How would you like to have all the crucial information about your customers and your business available when you need it in a format you can use? I'll bet data warehousing is just what you're looking for. Data warehousing is about knowing your customers' needs and knowing how your business fills those needs. Data warehouses can have huge paybacks for a business-paybacks measured in terms of increased business and more loyal customers. Who isn't looking for more business?
Useful data warehousing capabilities have been promised for years. Finally, today's technologies and products are achieving a level of maturity that fulfills this promise. I say "technologies and products" because it takes more than one product or technology to implement a data warehouse. A successful implementation requires that you examine your business needs and then select the right set of tools to make it all come together. A data warehouse is something you cannot buy; it is something you must build. Products are available to make the implementation easy, but the hardest part is examining your business needs.
This article examines what a data warehouse is and describes some products you can use to implement one. In a future issue, I'll show you, step-by-step, how to build a data warehouse.
Data warehousing is the process of consolidating data from different operational databases, modifying the data so it can be analyzed easily, and then analyzing the data. In other words, data warehousing is the process of turning operational data into informational data. Operational data is contained in the application databases that run your business. These application databases may contain your company's order entry, human resource, financial, or point-of-sale data. Operational data is optimized for transaction processing (i.e., easy updating) and contains very little history. Most operational databases do not contain data over one year old.
Informational databases are optimized for query processing (i.e., getting the data out), and they are denormalized. Informational data is usually summarized so that the volume of data is reduced, easier to understand, and more quickly retrieved. A time element is added to the data so that analysis over time can be done. Informational databases may contain data spanning many years. If you would like to look at sales trends for the last five years, information must be available from five years ago.
Data warehouse implementations usually consist of five parts:
o The warehouse
o Tools to move the data from the operational database to the warehouse
o Tools to analyze the data
o Tools to maintain information about the data
o Middleware, which allows these tools to talk to each other
I'll discuss these one at a time.
The warehouse is made up of hardware and a database that runs on that system. Data warehouses are usually implemented on separate systems. The systems are separate so that the analysis that is being done on the warehouse data does not impact the performance of the business' operational applications. Most operational systems today do not have the capacity to double the amount of resources their users need. The data analysis done with data warehousing can easily double the amount of CPU resources needed to run a business.

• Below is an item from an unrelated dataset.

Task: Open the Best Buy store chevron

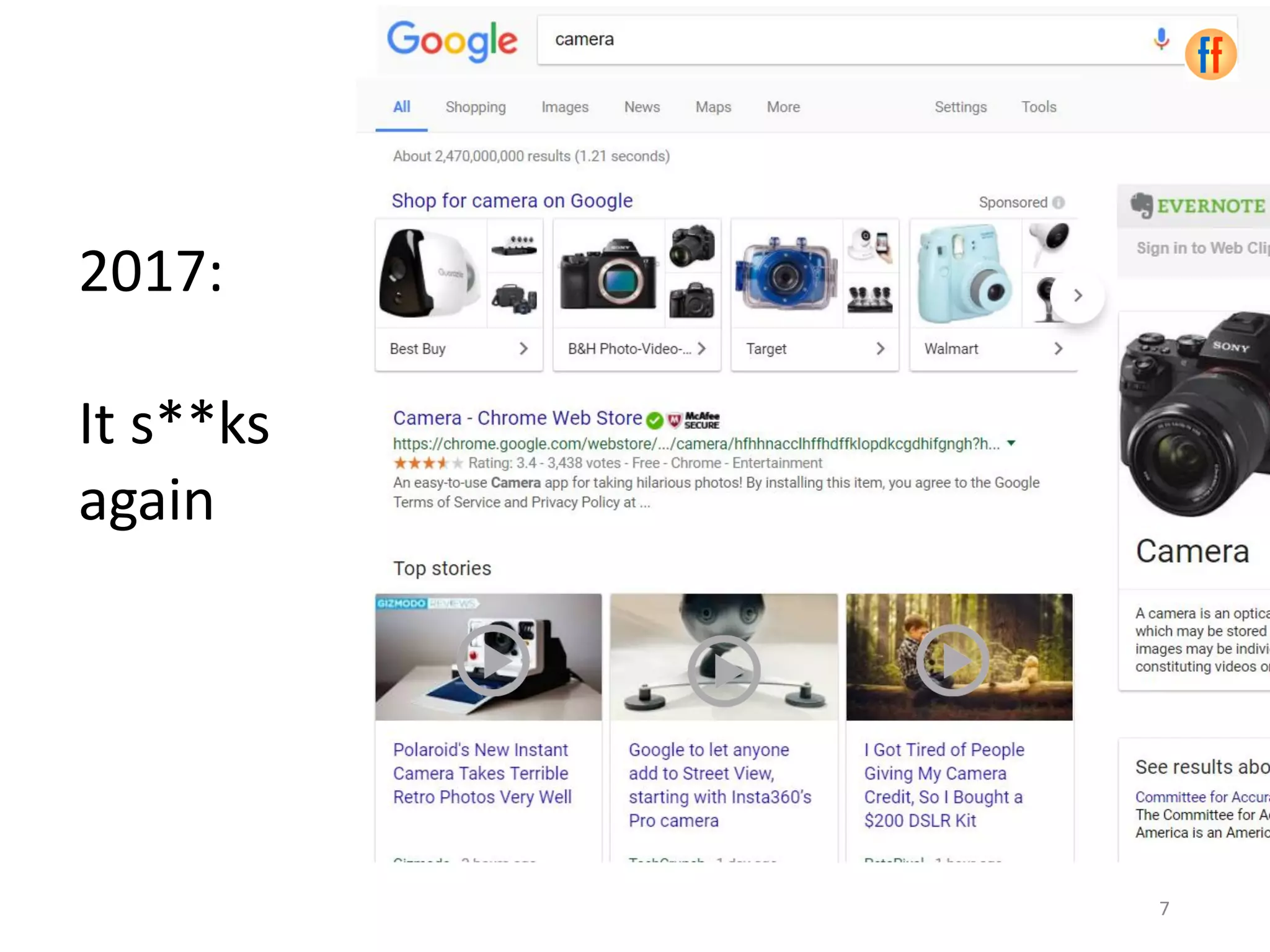Action: [523, 349]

AS/400 Advanced Servers are a perfect fit in a data warehouse system. Data warehousing is very batch intensive, and most of the tools used are client/server applications. AS/400 Advanced Servers offer price/performance advantages when running in those environments.
The database that runs on this system and stores the data can be either relational, like DB2 for OS/400, or multidimensional. Multidimensional databases are specialized data stores that offer high-speed, predictable retrieval of mostly numeric data. Using a tool that works something like a spreadsheet, the user navigates through the data looking at successive levels of detail. The database is called multidimensional because of the way the data is organized. For example, sales data may be stored by product, store, salesperson, and time-in other words, four dimensions. Multidimensional databases are often deployed as smaller, subject-specific warehouses called datamarts.
While relational databases don't have the same predictable response time as multidimensional databases (see the sidebar, "Can RDBMS Compete with Multidimensional Databases?"), they do have the ability to store much larger amounts of data. Relational databases also have another advantage: A much wider variety of end-user tools is available. (I'll discuss these tools later.) Relational databases are used as both datamarts and enterprisewide data warehouses. Often, these enterprisewide warehouses are used as clearing houses for information that is then fed into the datamarts. In such cases, operational data is moved into the big warehouse before making its way to the datamarts.
The second part of the warehouse solution consists of the tools that move the data from the operational database to the data warehouse.
The first mission of these tools is to collect the changes that are made to the operational databases. It is not feasible to move entire operational databases to the warehouse on a regular basis. Once the initial data is loaded into the warehouse, it is common for just the changed data to be moved and placed in the warehouse. The changes to the operational databases are captured in one of three ways.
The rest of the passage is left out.